The Proper Ornaments – Wooden Head
After Slumberland grad Archie Moore made up fake Stereolab song titles for a collection last year, Slumberland freshmen The Proper Ornaments simply name a song “Stereolab” on the fabulous Wooden Head, their collected dreams of the 90s. “Sun” creeps like Sebadoh’s “Nothing Like You”; “Step Into the Cold” is the composite of all Ride songs. “Ruby” implies Flying Nun by reminding that (authentic, local, non-corporate) pop music constitutes a folk music, however many generations and miles removed from land. There’s no unifying method here but there’s also no error in the sequencing, and I like the jagged rush of styles, which could be read as a challenge to James Hoare’s lovely but more confined main band Veronica Falls.
PS I Love You – For Those Who Stay
A “very indulgent and decadent album” recorded with “fancy gear” in “a proper studio,” Paul Saulnier jokes, I assume, because even though the compositions here are weird and knotty or possibly made up on the spot, the duo’s playing is still impassioned, desolate, hope incarnate, three albums in. [Out 7/22 on Paper Bag Records]

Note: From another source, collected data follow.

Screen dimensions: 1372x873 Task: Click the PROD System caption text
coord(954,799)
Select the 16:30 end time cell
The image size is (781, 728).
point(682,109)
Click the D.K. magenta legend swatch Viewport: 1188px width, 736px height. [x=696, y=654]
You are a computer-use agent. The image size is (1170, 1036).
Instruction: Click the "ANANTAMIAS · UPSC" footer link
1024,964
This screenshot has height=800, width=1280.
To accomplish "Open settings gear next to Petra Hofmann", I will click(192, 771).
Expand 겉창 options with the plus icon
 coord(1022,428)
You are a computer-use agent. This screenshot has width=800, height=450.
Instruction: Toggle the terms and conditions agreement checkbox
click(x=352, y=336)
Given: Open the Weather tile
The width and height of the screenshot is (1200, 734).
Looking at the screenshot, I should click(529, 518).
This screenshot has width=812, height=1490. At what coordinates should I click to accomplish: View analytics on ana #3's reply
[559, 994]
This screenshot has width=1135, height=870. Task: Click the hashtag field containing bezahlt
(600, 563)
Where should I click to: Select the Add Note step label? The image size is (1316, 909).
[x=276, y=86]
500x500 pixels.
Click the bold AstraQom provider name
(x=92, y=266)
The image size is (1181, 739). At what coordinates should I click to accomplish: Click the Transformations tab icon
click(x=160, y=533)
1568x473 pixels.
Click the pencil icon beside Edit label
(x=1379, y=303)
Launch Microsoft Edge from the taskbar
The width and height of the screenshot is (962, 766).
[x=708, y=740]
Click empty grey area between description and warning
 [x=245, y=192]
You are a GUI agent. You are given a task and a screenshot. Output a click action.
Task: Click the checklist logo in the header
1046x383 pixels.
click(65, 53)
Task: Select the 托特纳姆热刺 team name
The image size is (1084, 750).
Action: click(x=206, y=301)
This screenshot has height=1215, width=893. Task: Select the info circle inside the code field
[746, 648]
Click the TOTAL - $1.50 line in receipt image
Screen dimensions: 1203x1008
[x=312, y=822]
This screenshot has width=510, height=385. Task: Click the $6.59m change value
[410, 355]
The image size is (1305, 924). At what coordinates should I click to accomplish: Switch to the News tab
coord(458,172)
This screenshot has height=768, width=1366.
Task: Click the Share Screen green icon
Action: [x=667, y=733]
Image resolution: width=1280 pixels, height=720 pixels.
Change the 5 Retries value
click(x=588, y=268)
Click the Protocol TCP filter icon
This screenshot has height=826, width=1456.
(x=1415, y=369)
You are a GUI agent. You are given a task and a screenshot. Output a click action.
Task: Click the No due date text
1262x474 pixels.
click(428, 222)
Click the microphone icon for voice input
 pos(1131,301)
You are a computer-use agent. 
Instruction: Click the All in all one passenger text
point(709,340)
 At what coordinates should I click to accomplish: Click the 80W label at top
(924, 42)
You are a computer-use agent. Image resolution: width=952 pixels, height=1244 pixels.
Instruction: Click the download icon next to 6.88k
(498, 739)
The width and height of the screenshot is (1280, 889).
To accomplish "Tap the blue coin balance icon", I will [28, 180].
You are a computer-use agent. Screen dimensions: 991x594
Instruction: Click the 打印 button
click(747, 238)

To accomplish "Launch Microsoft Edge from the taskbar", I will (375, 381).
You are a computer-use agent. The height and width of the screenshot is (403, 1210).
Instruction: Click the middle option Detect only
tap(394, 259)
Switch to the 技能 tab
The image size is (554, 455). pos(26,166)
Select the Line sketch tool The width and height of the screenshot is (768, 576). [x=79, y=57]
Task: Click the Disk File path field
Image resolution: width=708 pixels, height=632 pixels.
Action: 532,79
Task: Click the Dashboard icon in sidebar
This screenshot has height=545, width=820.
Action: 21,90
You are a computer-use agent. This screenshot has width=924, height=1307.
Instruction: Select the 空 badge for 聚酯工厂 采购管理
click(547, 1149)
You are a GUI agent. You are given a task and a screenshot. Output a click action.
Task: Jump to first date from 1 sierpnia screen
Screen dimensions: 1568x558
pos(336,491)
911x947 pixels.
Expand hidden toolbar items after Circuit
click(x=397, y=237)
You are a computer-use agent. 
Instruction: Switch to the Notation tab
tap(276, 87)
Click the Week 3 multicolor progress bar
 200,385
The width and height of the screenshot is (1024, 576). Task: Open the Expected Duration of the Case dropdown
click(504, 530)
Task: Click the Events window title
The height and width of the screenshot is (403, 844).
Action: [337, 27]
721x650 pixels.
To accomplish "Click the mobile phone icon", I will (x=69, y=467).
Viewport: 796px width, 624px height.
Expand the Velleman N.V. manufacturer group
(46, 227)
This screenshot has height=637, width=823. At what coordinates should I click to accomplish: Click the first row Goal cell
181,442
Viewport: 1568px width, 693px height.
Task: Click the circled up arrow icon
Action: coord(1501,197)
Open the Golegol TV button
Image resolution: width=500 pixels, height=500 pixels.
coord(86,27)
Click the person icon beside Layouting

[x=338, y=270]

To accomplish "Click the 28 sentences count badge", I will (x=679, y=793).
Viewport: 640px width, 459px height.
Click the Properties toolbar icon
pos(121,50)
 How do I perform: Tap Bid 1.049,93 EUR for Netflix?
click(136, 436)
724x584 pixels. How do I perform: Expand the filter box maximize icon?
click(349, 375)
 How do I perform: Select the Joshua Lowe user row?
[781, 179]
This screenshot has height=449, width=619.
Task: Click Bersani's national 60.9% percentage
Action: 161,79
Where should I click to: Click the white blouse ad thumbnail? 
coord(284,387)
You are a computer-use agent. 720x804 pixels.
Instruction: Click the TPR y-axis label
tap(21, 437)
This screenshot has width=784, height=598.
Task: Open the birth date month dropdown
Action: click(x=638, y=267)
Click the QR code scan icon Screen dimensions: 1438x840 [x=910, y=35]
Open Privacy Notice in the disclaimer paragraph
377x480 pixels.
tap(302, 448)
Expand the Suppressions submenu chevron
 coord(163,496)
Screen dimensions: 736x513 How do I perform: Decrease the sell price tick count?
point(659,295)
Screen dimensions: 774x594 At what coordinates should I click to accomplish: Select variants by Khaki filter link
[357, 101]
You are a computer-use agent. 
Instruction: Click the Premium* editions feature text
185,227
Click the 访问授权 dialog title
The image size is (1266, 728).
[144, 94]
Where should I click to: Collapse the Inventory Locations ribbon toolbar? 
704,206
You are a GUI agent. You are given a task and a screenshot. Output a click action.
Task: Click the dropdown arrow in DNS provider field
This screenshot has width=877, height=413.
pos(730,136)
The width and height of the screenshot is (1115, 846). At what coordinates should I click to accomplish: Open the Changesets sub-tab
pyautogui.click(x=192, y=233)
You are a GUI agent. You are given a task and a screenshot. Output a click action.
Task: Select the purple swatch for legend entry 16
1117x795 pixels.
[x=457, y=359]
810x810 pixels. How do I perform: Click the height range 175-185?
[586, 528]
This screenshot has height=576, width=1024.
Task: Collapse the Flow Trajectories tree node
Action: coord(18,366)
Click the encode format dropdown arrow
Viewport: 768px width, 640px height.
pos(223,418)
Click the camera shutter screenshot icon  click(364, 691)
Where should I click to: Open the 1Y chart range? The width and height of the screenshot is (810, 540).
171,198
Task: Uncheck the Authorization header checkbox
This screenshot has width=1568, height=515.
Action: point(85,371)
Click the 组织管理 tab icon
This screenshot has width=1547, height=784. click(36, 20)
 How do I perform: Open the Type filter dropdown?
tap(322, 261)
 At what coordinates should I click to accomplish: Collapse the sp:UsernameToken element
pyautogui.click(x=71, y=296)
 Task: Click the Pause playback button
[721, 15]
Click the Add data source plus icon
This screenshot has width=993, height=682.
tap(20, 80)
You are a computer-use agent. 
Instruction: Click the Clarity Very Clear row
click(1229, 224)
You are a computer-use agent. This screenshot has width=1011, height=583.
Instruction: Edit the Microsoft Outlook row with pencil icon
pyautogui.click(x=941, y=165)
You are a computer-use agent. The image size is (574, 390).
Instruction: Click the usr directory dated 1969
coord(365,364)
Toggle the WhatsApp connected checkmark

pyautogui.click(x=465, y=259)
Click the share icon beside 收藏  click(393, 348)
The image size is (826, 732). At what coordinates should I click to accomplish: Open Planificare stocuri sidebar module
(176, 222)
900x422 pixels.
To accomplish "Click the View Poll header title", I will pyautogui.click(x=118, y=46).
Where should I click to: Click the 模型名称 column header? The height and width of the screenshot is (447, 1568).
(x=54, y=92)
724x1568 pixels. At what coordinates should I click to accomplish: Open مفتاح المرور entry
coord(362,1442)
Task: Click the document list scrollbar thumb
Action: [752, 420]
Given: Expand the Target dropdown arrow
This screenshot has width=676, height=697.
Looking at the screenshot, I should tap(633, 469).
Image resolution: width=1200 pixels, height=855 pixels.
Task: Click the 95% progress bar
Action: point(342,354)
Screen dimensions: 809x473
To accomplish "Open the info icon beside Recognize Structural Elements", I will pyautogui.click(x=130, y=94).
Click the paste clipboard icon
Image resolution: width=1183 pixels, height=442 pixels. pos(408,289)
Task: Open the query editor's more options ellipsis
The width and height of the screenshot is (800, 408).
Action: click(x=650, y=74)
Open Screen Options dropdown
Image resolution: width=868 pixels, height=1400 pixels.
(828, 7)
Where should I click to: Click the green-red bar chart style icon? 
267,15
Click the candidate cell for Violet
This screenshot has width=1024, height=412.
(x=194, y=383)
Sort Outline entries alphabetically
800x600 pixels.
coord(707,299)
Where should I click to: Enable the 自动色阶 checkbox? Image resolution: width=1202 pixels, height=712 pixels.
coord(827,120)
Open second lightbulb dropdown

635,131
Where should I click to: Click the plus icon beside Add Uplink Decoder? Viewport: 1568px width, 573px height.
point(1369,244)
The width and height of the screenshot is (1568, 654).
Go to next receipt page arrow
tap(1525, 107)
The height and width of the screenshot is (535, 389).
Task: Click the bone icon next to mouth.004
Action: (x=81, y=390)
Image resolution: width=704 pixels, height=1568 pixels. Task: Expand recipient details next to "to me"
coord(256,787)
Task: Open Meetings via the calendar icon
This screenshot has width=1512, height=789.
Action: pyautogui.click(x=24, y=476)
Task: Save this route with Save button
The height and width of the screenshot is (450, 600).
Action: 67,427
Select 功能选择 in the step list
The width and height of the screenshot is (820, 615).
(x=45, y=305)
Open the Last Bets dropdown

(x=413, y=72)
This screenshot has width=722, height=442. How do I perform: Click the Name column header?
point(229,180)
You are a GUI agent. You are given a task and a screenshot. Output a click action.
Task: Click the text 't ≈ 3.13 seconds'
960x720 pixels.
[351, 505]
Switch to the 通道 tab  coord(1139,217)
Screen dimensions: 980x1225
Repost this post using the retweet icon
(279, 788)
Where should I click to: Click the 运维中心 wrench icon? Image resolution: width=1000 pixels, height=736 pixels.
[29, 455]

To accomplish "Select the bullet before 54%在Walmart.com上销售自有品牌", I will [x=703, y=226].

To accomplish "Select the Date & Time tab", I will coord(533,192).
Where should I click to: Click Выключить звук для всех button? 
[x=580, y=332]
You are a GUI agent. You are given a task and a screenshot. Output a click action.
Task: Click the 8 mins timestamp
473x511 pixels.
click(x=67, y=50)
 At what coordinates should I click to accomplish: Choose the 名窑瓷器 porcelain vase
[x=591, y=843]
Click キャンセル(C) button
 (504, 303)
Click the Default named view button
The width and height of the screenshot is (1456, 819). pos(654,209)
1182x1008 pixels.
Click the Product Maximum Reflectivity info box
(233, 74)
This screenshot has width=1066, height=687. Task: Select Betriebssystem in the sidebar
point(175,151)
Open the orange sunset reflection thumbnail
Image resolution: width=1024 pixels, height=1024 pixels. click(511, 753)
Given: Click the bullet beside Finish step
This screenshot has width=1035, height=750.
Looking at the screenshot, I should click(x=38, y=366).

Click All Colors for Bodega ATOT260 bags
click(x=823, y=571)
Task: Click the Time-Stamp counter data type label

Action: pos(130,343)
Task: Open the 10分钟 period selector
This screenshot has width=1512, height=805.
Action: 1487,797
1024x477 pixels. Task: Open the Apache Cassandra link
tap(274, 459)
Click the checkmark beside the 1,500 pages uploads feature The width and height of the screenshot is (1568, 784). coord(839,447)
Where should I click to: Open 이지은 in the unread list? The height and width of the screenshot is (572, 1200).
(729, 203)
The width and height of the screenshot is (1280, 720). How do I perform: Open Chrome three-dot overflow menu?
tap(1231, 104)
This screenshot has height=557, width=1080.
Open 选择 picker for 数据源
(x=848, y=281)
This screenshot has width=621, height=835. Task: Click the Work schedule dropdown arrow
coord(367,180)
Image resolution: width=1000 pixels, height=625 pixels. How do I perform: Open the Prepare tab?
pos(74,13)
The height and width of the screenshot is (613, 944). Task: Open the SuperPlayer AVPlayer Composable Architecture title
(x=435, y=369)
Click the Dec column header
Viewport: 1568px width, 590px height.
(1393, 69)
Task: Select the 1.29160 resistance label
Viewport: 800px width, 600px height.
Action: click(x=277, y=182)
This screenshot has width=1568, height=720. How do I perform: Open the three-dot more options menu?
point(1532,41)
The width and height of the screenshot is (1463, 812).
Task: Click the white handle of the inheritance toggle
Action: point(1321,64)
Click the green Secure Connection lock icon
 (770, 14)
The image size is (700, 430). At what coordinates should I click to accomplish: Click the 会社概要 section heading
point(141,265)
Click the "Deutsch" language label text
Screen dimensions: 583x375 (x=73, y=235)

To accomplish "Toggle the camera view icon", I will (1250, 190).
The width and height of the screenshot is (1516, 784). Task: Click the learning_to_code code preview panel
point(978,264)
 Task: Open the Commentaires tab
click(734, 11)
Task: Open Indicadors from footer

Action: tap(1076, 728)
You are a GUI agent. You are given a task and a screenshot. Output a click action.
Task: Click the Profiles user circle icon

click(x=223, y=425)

White Fence – For The Recently Found Innocent
Tim Presley has been on this musical walkabout ever since his band Darker My Love found itself on the verge of achieving truly important bombast. You’d think by now he’d trust himself to return, but whatever, White Fence’s albums are good, and this is the best one yet, probably because Ty Segall is involved. [Out 7/22 on Drag City]
Schoolboy Q – Oxymoron
Drug music transcends genre, or constitutes its own genre, so Oxymoron has as much in common with Lower Dens’ Nootropics as it does with good kid, m.A.A.d city. It’s a hideous, hypnotic album, and I have to go straight to its source (“Prescription/Oxymoron,” where violins tease and a child asks daddy what’s wrong while Broadcast or J Dilla echoes from the grave and angel on angel dust Schoolboy Q holds the listener with the equal, heavy weight of his lines, even when he starts to twist his voice with that gnashing/crying thing that has become the chosen register of our century’s nervous collapse) before I can begin to enjoy would-be singles like opener “Gangsta.” When I saw him live in 2012 I thought I glimpsed the bad shit in his past, and a sense of optimism. The former is obvious, but the only optimistic angle is that he’s made it, sort of, and that he allows himself to be one of the people who are “known to you because they make themselves known” —Questlove.